ICT businesses will lose out on IoT revenues in 2018 until they change legacy pricing and offers

Dr Kajetan Zwirglmaier, Simon-Kucher

You feel a tap on your wrist, you glance at your watch… but no, it’s not the person next to you asking for the time, it’s an SMS, email, or other notification appearing on your smart watch. In 2017, the Internet of Things was already omnipresent and predicted to have grown a further 24% to a total of 28bn devices worldwide, with similar spectacular growth this year, writes Dr Kajetan Zwirglmaier, a partner in the global telecommunications practice at Simon-Kucher.

ICT companies have known and expected this for a while. The rise of the IoT should send the business value of telecommunications players skyrocketing. But this is not the case, for instance for listed players growth is currently only at 10% (Figure 1), well behind others. This effect is also harming the value of private small and mid-sized ICT companies too.

What is the reason for the telco and ICT sector’s significantly lower performance? One key aspect is certainly that telco’s monetisation power for innovations, such as 4G, has not been very strong. The key question therefore is: how can ICT businesses design their offers, pricing, and go-to-market strategies in 2018 to generate greater sales and initiate sustainable growth?

The problem is that operators, MVNOs, dealers, and resellers are finding themselves selling a perceived commodity, with limited potential for differentiation, instead of the actual thing that is connectivity, namely an emotional and highly differentiable product. This is especially true for the countless IoT use cases, which have actual diverging requirements as the new technologies NB-IoT or CAT-M are showing.

Despite increased data usage, the growth in data volume is still driven by competition, while the prices continue to decline. For instance, as of today, price models are virtually uniform, packages invariably specifying MB/GB, minutes, and SMS so the market is trapped in a price war spiral of value-up and price-down.

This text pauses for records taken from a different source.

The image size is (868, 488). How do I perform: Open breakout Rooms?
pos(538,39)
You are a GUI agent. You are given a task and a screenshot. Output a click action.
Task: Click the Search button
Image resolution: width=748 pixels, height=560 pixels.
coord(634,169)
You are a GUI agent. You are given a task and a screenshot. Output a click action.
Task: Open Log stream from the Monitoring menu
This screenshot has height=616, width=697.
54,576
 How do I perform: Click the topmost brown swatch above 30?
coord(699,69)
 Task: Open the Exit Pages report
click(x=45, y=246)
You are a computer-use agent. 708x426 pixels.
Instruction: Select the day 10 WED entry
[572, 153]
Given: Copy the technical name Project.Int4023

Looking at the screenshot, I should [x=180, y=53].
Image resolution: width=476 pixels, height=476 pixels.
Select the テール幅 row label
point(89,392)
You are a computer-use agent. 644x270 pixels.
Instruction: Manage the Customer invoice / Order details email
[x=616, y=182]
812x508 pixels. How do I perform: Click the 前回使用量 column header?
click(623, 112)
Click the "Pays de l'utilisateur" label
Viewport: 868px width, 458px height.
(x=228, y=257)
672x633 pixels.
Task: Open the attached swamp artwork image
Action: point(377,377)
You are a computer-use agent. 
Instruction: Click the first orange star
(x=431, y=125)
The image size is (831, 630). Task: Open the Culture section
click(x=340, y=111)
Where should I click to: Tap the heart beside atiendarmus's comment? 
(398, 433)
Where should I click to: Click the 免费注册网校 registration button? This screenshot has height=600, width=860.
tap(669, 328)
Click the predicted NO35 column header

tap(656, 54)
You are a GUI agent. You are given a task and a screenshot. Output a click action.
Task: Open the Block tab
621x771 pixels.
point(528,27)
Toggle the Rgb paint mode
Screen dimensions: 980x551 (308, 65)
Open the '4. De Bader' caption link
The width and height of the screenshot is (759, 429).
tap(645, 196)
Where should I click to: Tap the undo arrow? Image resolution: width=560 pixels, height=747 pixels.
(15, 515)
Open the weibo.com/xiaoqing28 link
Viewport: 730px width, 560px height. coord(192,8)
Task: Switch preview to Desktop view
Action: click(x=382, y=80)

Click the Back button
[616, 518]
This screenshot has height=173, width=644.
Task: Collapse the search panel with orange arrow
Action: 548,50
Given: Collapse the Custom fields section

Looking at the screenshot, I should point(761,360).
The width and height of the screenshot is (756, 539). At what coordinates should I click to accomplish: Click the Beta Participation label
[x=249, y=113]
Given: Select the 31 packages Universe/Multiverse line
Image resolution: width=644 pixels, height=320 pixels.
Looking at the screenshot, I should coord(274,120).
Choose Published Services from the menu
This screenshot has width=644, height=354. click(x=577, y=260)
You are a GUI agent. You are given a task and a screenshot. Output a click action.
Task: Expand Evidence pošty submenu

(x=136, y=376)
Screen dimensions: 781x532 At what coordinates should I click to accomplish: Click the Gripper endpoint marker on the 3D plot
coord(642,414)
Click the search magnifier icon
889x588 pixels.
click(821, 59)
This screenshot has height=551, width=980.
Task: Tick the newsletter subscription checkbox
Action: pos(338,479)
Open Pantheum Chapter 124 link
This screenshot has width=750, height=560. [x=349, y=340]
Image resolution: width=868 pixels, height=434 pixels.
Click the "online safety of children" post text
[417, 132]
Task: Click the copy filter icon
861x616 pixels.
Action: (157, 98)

Alternative approaches are possible. For instance, T-Mobile US on the residential side and SigFox/LoRa on the B2B side have left the beaten path and developed new pricing approaches, better suitable for monetizing IoT. T-Mobile US designed a new offer, selling one package, including full speed and unlimited data, SMS, and minutes, but without tethering. The price is scaled via the number of devices added to the tariff and a monthly premium for HD-streaming. As the number of personal devices is expected to double by 2020[1], this approach seems future-proof and also had an immediate impact (+14% revenue and +4% customer growth within the first quarter after its release[2]).

On the B2B side, as newcomers on the telecoms market, LoRa and SigFox sell their connectivity by number of messages instead of data volume (MB). For the customers this metric is intuitive, easy to measure, and directly correlates to their service. For example, connected garbage cans will send one message per day, reporting their filling level to waste management companies. Using this message-based price metric, it becomes less easy to compare with standard M2M prices in MB and creates a closer connection to the customers’ service. This enables a 600-fold premium in average revenue per MB.

Next to the price metric, where offer design plays a crucial role in monetising the potential of IoT. The current mass market-tailored one size fits all offer structure shows an increasing lack of monetisation power. Market segmentation and tailored offer designs in B2B and B2C are therefore key to extract the diversity in value created and address the different consumer needs.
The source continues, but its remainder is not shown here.